WHAT IS EXPECTED :: Could every line below be written out exactly as it appears?

EXERCISE INPUTS ::

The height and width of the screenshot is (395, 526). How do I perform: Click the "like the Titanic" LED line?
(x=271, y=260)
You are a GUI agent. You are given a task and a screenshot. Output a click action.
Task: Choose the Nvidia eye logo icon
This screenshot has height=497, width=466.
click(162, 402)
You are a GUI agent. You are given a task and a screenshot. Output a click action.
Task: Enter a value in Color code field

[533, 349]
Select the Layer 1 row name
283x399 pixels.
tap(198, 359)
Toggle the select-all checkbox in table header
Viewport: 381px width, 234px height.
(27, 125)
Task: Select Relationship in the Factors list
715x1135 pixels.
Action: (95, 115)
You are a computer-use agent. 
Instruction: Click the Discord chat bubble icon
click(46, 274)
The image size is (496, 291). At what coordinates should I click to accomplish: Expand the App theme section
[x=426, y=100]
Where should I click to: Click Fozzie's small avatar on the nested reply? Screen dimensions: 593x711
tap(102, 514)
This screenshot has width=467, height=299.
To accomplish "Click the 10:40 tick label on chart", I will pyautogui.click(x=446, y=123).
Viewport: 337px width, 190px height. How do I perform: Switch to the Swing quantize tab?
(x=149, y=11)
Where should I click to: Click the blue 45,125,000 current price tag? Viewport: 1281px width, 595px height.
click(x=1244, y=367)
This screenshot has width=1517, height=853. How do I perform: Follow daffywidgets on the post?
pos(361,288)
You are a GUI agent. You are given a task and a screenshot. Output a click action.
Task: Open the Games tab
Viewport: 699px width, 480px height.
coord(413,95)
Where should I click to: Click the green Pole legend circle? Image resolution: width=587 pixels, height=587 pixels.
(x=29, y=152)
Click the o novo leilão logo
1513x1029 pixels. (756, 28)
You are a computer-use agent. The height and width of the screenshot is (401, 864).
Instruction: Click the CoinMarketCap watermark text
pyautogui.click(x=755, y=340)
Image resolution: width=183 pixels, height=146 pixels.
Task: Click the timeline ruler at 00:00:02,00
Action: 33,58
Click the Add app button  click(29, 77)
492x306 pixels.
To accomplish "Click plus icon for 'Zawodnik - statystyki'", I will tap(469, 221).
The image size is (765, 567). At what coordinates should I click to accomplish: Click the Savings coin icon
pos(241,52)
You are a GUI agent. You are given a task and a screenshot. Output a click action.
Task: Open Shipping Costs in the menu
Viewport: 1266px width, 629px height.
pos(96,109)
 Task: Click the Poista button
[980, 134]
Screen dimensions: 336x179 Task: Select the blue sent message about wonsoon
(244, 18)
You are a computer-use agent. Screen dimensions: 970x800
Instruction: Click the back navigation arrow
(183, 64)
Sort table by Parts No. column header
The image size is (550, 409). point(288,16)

REPLY TO THE EXERCISE ::
The height and width of the screenshot is (395, 526). How do I perform: Click the "like the Titanic" LED line?
(x=271, y=260)
You are a GUI agent. You are given a task and a screenshot. Output a click action.
Task: Choose the Nvidia eye logo icon
This screenshot has height=497, width=466.
click(162, 402)
You are a GUI agent. You are given a task and a screenshot. Output a click action.
Task: Enter a value in Color code field

[533, 349]
Select the Layer 1 row name
283x399 pixels.
tap(198, 359)
Toggle the select-all checkbox in table header
Viewport: 381px width, 234px height.
(27, 125)
Task: Select Relationship in the Factors list
715x1135 pixels.
Action: (95, 115)
You are a computer-use agent. 
Instruction: Click the Discord chat bubble icon
click(46, 274)
The image size is (496, 291). At what coordinates should I click to accomplish: Expand the App theme section
[x=426, y=100]
Where should I click to: Click Fozzie's small avatar on the nested reply? Screen dimensions: 593x711
tap(102, 514)
This screenshot has width=467, height=299.
To accomplish "Click the 10:40 tick label on chart", I will pyautogui.click(x=446, y=123).
Viewport: 337px width, 190px height. How do I perform: Switch to the Swing quantize tab?
(x=149, y=11)
Where should I click to: Click the blue 45,125,000 current price tag? Viewport: 1281px width, 595px height.
click(x=1244, y=367)
This screenshot has width=1517, height=853. How do I perform: Follow daffywidgets on the post?
pos(361,288)
You are a GUI agent. You are given a task and a screenshot. Output a click action.
Task: Open the Games tab
Viewport: 699px width, 480px height.
coord(413,95)
Where should I click to: Click the green Pole legend circle? Image resolution: width=587 pixels, height=587 pixels.
(x=29, y=152)
Click the o novo leilão logo
1513x1029 pixels. (756, 28)
You are a computer-use agent. The height and width of the screenshot is (401, 864).
Instruction: Click the CoinMarketCap watermark text
pyautogui.click(x=755, y=340)
Image resolution: width=183 pixels, height=146 pixels.
Task: Click the timeline ruler at 00:00:02,00
Action: 33,58
Click the Add app button  click(29, 77)
492x306 pixels.
To accomplish "Click plus icon for 'Zawodnik - statystyki'", I will tap(469, 221).
The image size is (765, 567). At what coordinates should I click to accomplish: Click the Savings coin icon
pos(241,52)
You are a GUI agent. You are given a task and a screenshot. Output a click action.
Task: Open Shipping Costs in the menu
Viewport: 1266px width, 629px height.
pos(96,109)
 Task: Click the Poista button
[980, 134]
Screen dimensions: 336x179 Task: Select the blue sent message about wonsoon
(244, 18)
You are a computer-use agent. Screen dimensions: 970x800
Instruction: Click the back navigation arrow
(183, 64)
Sort table by Parts No. column header
The image size is (550, 409). point(288,16)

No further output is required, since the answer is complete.